Ademais, nenhuma das três fábricas de armas (quatro, incluindo a CBC) pertence a multinacionais. Há muitos anos que a maioria de suas vendas são feitas no exterior. Elas não têm nenhum instrumento de pressão. Existe algum alvo mais fácil de atacar? E essa gente ainda tem o descaramento de falar em lobby da armaria...
O GENOCÍDIO
Agora que falamos da carnificina vamos ver o que se passa no terreno do genocídio. Segundo o Almanaque Abril de 2004, pág. 102, morrem no Brasil, antes de completar um ano de vida, 28,3 crianças em cada 1.000 nascidas com vida. Tal situação nos coloca na honrosa companhia do Azerbaidjão (29,3), Cabo Verde (29,7), Vanuatu (28.5), e distantes de nossos próprios vizinhos: Argentina (20,0), Chile (11,6) e Venezuela (18,9). Traduzindo-se isso em inocentes vidas ceifadas, 63.000 crianças morrem anualmente neste país antes de completar um ano de idade, 74% a mais do que as mortes por armas de fogo e 42 vezes mais do que as mortes que supostamente a Campanha do Desarmamento tem como objetivo evitar.
Isto na média brasileira. Se formos para a Região Nordeste, terra do Presidente da República, do Presidente da Câmara, do Presidente do Senado e do Ministro da Saúde, o número é de envergonhar qualquer país que se considere minimamente civilizado: 44.2 crianças a cada 100 mil nascidas morrem antes de completar o primeiro ano de vida. A região do companheiro Presidente desfruta, em termos de morticínio infantil, da humilhante companhia da Argélia (43,9), Coréia do Norte (41,1), Egito (40,6), Equador (41,5), Guatemala (41,2), Indonésia (41,6) e Turquia (39,5).
Quantificando a tragédia isto significa que 28.300 nordestinos morrem antes de completar seu primeiro ano de vida.
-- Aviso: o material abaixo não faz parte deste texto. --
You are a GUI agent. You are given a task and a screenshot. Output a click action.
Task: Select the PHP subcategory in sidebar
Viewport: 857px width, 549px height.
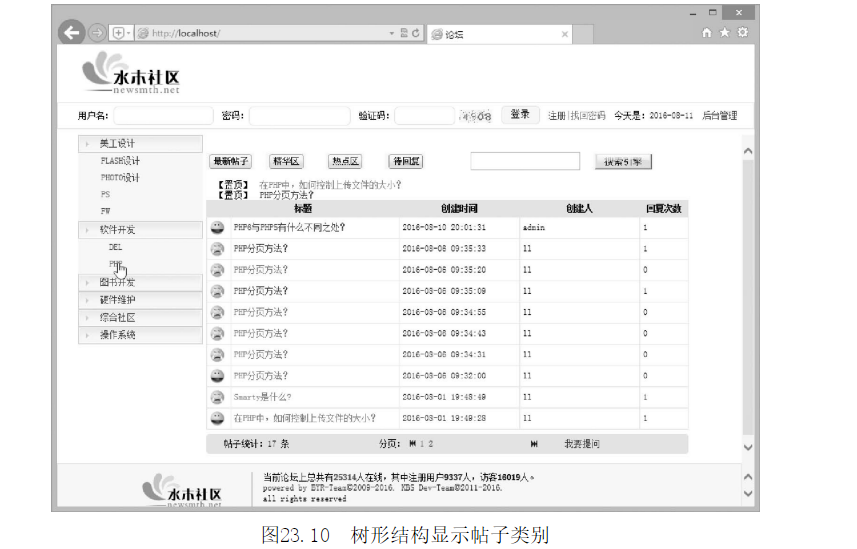[116, 264]
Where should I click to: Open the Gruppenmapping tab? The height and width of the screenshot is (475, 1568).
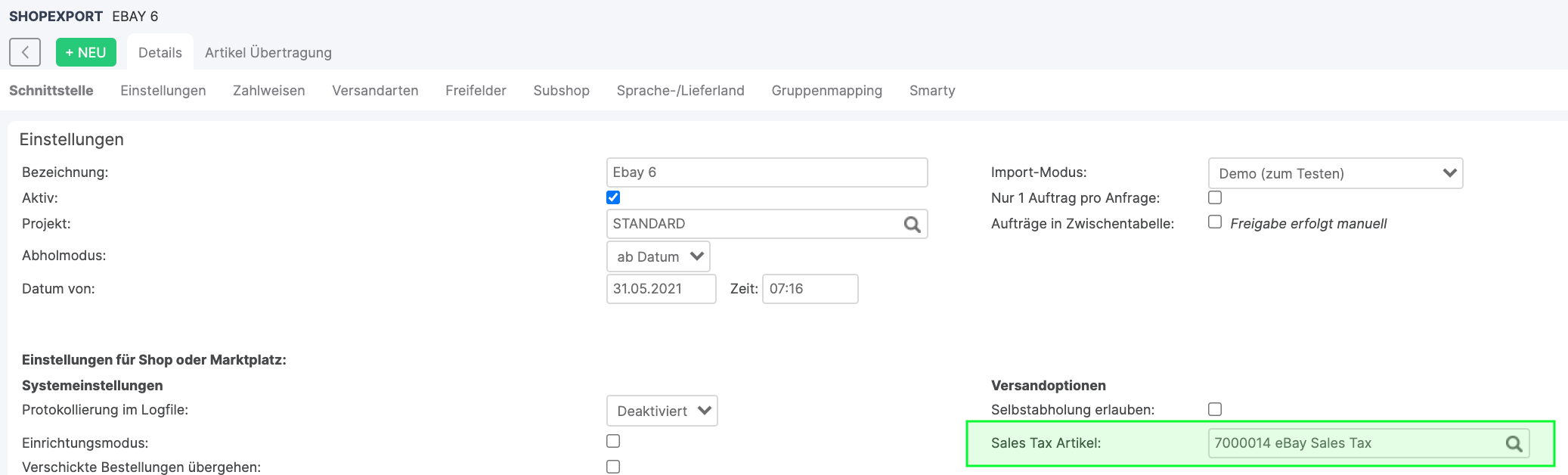(826, 91)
Herodes não faria melhor... Se o Governo se empenhasse em reduzir o número para os mesmo índices que a Região Sudeste (20.6 por 1.000 nascidos), estaríamos salvando a vida de 15.100 brasileiros, ou seja, 10 vezes mais vidas do que as que o Movimento Viva Rio, Ministério da Justiça e Organizações Globo pretendem salvar com a nefasta Campanha do Desarmamento.
Ironicamente, um dos entusiastas pelo programa do desarmamento é o Ministro da Saúde, Humberto Costa, criado e com base política em Pernambuco. Gente interessante os políticos brasileiros não é mesmo? Ficam se metendo em assuntos que não são de sua alçada enquanto sua pasta, por omissão ou ineficiência, é uma fábrica de matar crianças. Claro que a resposta do doutor Humberto será a batida arenga de que feridos a bala ocupam por mais dias leitos de hospital. Seria bom ele ter uma conversa com o doutor Aloysio Campos da Paz Junior para se inteirar da tragédia do trânsito e dos mais de R$ 5 bilhões ano que a guerra do trânsito custa. O doutor Campos da Paz trabalha lá mesmo em Brasília, não precisa gastar verba de passagem e hotel.
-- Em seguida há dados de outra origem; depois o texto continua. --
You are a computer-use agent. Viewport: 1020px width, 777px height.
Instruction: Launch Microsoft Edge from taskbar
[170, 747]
Aí estão apenas dois exemplos entre os muitos que ceifam vidas e desgraçam este país. Mas, por ironia, toda ênfase está concentrada em uma tarefa que qualquer pessoa de bom senso sabe que em nada vai contribuir para reduzir a criminalidade neste país, já que as raízes da violência no Brasil são outras e bem conhecidas do povo brasileiro. Menos é claro, das Organizações Globo, Movimento Viva Rio e Instituto Sou da Paz. Como dizia um grande amigo meu: isto é insensatez demais para ser apenas insensatez.